• [Data extracted from a collection]:

__________

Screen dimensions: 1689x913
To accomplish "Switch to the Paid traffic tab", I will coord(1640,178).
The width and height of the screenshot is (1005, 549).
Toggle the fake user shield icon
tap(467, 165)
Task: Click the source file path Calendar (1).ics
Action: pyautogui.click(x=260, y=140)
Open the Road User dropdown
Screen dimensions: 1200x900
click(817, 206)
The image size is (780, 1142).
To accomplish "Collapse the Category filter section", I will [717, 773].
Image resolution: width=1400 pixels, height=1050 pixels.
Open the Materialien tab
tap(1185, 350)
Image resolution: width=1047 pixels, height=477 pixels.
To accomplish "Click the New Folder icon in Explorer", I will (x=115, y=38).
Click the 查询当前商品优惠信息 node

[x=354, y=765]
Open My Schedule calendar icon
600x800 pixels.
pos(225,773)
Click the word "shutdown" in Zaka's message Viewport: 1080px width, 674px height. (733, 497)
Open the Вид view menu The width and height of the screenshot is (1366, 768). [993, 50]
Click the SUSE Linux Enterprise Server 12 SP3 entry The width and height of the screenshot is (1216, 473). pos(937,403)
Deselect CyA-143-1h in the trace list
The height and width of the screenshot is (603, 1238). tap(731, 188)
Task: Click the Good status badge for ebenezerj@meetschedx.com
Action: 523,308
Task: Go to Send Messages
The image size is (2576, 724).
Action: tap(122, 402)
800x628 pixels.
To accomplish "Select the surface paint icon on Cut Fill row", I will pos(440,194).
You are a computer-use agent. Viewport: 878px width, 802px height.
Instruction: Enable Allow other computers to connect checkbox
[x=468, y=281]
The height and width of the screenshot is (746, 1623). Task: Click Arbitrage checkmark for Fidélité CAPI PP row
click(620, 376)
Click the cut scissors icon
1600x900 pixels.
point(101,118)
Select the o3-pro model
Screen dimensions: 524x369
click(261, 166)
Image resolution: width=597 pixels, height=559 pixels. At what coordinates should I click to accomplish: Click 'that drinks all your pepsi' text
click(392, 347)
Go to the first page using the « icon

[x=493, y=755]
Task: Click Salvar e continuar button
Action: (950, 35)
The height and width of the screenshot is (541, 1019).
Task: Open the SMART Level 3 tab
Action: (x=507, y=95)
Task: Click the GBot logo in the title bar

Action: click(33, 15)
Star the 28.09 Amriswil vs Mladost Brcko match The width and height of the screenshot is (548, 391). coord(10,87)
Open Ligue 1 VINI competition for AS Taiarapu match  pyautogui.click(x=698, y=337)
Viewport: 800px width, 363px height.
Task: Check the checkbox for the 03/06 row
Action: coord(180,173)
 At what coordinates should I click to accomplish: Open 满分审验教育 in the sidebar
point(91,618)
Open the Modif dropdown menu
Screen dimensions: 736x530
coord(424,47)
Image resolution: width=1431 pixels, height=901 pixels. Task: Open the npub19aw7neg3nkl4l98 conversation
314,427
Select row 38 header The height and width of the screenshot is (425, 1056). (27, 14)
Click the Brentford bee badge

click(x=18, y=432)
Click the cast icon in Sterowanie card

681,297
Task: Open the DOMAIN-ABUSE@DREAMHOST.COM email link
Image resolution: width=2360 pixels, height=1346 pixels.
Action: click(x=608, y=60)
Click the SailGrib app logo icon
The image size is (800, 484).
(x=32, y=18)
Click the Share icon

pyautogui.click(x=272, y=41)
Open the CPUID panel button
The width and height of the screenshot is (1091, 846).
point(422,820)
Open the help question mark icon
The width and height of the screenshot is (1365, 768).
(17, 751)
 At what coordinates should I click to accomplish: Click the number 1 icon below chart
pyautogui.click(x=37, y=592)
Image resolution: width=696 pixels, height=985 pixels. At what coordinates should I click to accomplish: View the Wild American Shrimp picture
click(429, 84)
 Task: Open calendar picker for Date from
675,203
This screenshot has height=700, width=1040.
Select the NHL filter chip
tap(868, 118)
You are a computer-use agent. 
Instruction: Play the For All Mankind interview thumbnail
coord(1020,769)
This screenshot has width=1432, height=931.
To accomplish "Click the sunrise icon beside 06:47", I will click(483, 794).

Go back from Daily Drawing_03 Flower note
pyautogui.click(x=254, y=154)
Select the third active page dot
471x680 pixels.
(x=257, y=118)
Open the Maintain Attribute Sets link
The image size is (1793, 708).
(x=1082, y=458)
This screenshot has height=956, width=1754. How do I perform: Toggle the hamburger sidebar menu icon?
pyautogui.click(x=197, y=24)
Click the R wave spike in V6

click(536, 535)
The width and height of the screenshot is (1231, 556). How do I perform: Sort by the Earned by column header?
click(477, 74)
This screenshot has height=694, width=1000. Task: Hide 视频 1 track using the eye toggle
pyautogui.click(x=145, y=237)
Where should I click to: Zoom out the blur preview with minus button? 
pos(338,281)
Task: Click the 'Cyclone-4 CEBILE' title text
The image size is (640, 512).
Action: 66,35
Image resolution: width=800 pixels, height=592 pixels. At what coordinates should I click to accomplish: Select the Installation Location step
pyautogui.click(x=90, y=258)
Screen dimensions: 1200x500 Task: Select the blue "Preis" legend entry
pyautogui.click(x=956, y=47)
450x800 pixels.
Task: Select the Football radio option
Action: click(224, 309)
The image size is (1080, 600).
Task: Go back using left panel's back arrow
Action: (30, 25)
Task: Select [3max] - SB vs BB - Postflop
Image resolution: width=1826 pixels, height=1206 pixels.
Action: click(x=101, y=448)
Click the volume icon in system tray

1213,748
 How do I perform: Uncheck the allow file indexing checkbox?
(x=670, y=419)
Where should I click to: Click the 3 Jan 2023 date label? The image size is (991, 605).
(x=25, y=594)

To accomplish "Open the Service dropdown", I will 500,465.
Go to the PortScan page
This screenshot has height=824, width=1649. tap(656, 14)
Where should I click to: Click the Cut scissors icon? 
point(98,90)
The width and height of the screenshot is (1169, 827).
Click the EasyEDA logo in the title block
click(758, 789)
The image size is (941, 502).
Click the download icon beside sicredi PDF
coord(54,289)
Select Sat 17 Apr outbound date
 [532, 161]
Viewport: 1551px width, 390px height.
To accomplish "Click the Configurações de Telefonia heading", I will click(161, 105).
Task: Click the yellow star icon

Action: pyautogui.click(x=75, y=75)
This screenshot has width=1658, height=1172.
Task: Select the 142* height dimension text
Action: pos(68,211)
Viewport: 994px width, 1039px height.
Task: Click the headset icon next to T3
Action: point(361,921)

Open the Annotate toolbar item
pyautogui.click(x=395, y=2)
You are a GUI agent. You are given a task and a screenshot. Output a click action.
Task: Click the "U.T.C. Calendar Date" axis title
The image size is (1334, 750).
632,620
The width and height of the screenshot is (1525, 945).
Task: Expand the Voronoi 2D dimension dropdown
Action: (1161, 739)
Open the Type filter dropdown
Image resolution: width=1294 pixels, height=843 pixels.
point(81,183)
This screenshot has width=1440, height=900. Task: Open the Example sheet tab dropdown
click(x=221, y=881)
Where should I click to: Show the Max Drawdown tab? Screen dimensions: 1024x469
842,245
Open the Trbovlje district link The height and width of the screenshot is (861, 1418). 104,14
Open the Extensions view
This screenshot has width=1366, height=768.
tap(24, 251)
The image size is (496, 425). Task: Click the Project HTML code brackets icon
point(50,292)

__________

• [ASSIGNMENT]:
Each line of the entries above that contains "agent" is to be copied.

• [RESULT OF THIS EXERCISE]:
You are a computer-use agent. Viewport: 878px width, 802px height.
You are a computer-use agent. 
You are a GUI agent. You are given a task and a screenshot. Output a click action.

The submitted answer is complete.